Stored dataset items:
_ _ _ _ _

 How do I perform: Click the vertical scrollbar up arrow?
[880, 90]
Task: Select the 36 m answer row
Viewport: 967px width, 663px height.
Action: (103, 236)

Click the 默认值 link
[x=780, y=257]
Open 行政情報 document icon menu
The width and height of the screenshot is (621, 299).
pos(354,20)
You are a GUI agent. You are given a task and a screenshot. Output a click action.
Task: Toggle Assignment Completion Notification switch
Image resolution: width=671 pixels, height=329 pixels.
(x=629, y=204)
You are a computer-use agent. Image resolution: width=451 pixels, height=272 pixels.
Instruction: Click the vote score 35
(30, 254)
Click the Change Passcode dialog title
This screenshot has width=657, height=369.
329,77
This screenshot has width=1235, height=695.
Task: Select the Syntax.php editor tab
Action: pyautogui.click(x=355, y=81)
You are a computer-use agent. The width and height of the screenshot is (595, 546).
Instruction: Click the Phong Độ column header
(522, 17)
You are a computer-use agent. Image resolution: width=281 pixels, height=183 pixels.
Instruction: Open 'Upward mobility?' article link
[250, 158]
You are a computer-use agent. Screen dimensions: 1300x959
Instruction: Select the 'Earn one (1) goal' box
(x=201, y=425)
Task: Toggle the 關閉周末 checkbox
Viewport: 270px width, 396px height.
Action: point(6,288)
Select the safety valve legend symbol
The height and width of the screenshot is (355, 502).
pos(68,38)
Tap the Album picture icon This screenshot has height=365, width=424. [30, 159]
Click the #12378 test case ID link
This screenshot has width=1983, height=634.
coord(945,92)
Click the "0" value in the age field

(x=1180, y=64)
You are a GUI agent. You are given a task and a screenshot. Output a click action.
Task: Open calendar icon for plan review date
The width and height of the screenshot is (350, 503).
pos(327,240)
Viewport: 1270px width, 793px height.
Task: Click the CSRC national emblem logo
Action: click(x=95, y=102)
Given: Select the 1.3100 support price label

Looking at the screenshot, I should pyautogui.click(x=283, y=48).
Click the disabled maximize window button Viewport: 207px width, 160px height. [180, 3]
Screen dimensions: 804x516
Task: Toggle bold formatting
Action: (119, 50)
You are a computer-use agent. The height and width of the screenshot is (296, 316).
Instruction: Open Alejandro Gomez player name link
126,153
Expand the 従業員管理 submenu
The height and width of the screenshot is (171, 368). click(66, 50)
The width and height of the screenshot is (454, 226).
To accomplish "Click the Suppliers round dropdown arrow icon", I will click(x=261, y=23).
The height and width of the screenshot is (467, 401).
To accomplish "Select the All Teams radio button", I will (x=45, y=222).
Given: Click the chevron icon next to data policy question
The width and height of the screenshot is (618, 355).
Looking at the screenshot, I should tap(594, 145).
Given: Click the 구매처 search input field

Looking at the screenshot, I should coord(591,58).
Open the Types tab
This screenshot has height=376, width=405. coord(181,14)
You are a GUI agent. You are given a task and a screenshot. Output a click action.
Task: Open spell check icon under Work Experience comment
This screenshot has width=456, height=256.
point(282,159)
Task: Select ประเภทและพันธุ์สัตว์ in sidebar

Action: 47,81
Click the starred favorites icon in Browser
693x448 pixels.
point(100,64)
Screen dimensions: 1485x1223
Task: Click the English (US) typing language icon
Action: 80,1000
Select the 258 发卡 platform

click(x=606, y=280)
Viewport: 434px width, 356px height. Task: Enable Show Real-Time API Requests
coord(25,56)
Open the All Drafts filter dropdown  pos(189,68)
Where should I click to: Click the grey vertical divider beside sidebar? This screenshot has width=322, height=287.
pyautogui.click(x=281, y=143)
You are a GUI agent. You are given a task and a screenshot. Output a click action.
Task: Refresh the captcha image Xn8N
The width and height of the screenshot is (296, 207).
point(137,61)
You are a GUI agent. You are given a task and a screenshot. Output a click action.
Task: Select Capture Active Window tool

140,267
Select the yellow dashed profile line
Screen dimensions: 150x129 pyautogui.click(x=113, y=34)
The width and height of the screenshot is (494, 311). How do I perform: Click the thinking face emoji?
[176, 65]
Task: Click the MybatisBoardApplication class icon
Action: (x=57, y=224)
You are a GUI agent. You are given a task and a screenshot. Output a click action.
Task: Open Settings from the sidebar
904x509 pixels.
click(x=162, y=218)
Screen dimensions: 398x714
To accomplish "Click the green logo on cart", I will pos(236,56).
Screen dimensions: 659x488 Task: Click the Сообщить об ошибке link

_ _ _ _ _

What is needed:
Retype, exactly as written, each line from the one that has "904x509 pixels." to the bottom of the entries above, and include both of those lines.

Output:
904x509 pixels.
click(x=162, y=218)
Screen dimensions: 398x714
To accomplish "Click the green logo on cart", I will pos(236,56).
Screen dimensions: 659x488 Task: Click the Сообщить об ошибке link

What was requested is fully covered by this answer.